Wednesday, June 07, 2006

My Husband's Mother

My husband’s mother passed away very suddenly two weeks ago. She was diagnosed with a breast cancer nearly eleven years ago. She suffered through surgeries and chemotherapy. She experimented with a lot of homeopathic remedies, especially chiropractic and herbal remedies. She never won the battle. However, cancer was not what brought about her sudden death. She had a chemo treatment on Friday and was admitted to the hospital on the following Monday after she had been falling asleep at her desk. My husband spoke to her that evening and she was prepared to go home Tuesday morning, she died of pneumonia Tuesday afternoon.

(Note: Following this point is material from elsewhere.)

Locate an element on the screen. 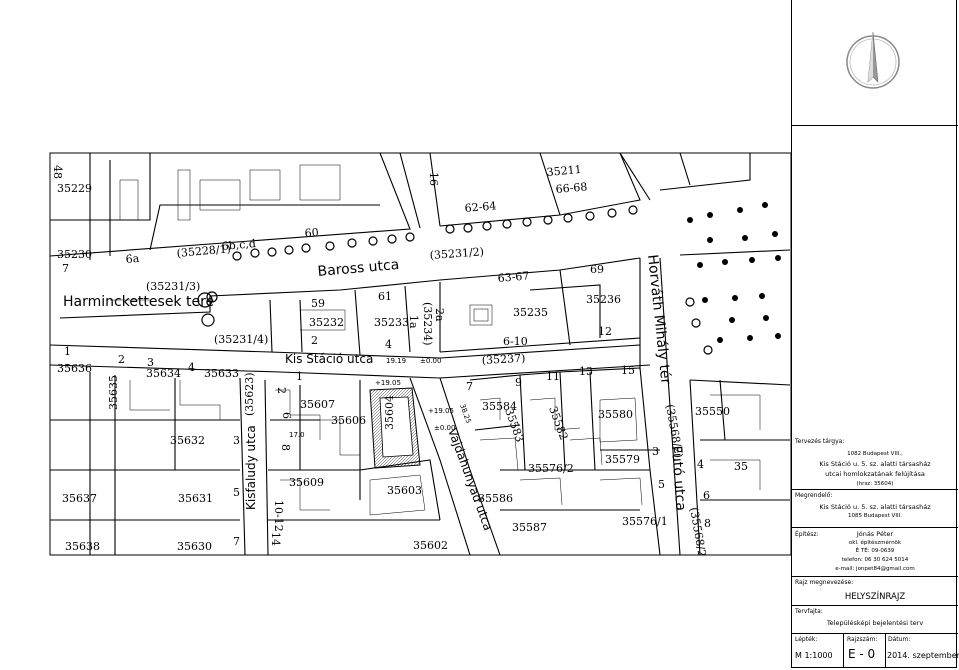  lot-number-label: 35576/2 is located at coordinates (551, 468).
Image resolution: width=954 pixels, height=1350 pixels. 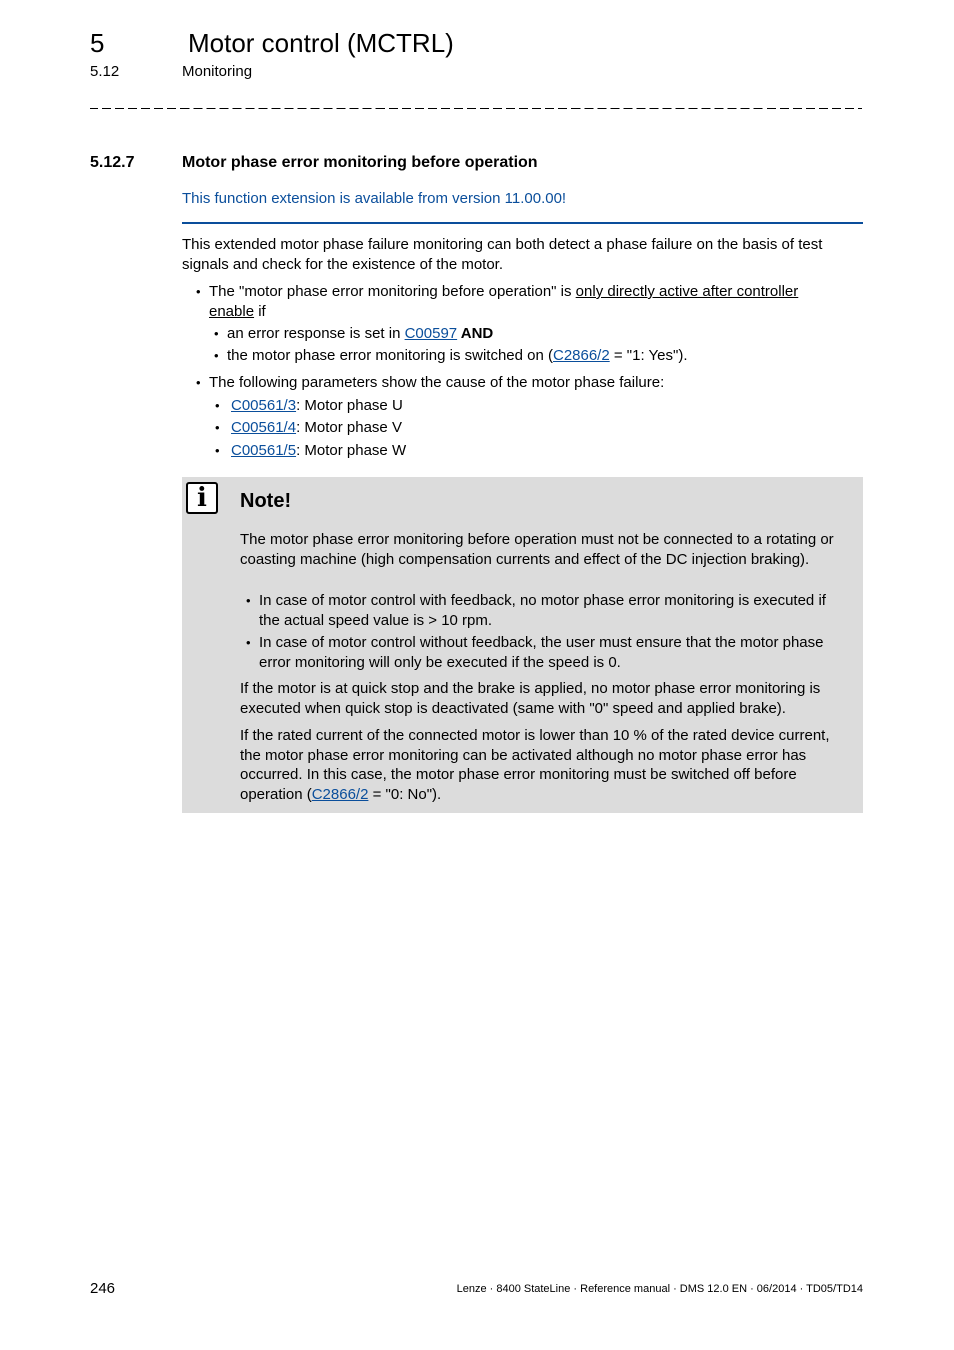 What do you see at coordinates (349, 428) in the screenshot?
I see `param-label: : Motor phase V` at bounding box center [349, 428].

We cried. We made arrangements for the care of the children. We boarded a plane.

Her first marriage lasted eleven years and produced three children, my husband being the youngest. Her second marriage lasted four years and broke any ties that she may have wanted with her children. She moved several states away and her visits came seldom more than once a year.

It’s a complicated situation. The flurry of arrangements began.

She moved from town to town, state to state. She was searching for something. I don’t think she ever found it. Or, maybe she was running from something. Did she feel guilt? Did she find forgiveness? She started several careers. She went back to college and became a certified nurse. She moved from town to town, state to state.

We dug through piles of paper work to find if she had a last will and testament. We ordered an autopsy and for the body to be cremated.

She was alone, so very alone. Her father was a preacher as was her first husband and her brother-in-law. She was raised in God’s church, she knew God’s laws, but I don’t think she ever knew God’s love or believed that she was one of His children. She joined a New Age religion that worships light and sound and sings to Hu, which is a god. She journaled about her dreams and wrote letters to a picture of a balding man in a dark suit that was said to be the “Master”.

We made calls to inform relatives that the memorial service would be at the “golden pyramid temple”.

Her daughter spoke at the memorial service. She gave a brief history of her mother’s life then read a letter that said, “You left to soon. We weren’t finished”. She was remembered as mischievous. A chiropractor told a story about the cats that she had given her. A man that took a class with her said, “She told nice stories.” The same man sang two songs one was a rendition of Amazing Grace except he reworded it to sing Amazing Hu.

I didn’t cry. My husband didn’t cry. My children didn’t cry.

Her oldest son dug through pictures to present a memorial board at the service. There were many head shots of her as a beautiful young single woman and as a lovely older single woman. There were a few pictures of her on a visit with one of her children and a couple with all three. There were childhood photos and even one of a Navy Ball she attended with her second husband. There was only one photo of her holding her second grandchild. No other photos of the four grandchildren were on the memorial board.

The clergy woman spoke slowly and deliberately because, as she explained before the service began, not all people understand what Hu is and she needed to speak so very slowly so we could contemplate every word. She told us about the light and sound and about Hu and “Balding Master” in a dark suit. There were some words that were not spoken slowly or were omitted; daughter, sister, friend, mother and grandmother.

The two ex-husbands sat next to each other.

The best thing that came out of the service was an apology. Not from her, but from her second husband to her children. He said, “Listen, I want you to know that I have a daughter now and I’m very sorry that I didn’t encourage your mom to have a relationship with you. I’m rather ashamed about that.”

The clergy woman spoke quickly and said, “There will be a private gathering for the family afterwards, there is nothing planned for the rest of you.” My Sister-in-law felt a panicky urge to go purchase candy bars and juice boxes to hand out to the Hu followers and co-workers.

We left the “golden pyramid temple” and drove back to my Brother-in law’s home. There were ten family members and four of my sister-in-laws family that gathered to eat and fellowship. The afternoon was beautiful and sunny. The children ran around the yard. We ate good food. Some of us drank beer and sat on the big wood swing.

It was a long day. We were exhausted from all the digging through paper work, making phone calls and making decisions.

Now we’re home.

There is still much to be done, many phone calls to make. My husband is flying back to meet with the court registrar to become the representative of his mother’s estate.

He is not sad. He is not angry. He is just tired.

He is the son of a woman that he called Mom.

2 comments:

Anonymous said...

I am so sorry. We have a similar situation in our a family, and I can understand the strange numbing you feel.

Anonymous said...

April, thanks for sharing. We are praying for you guys as your work through this.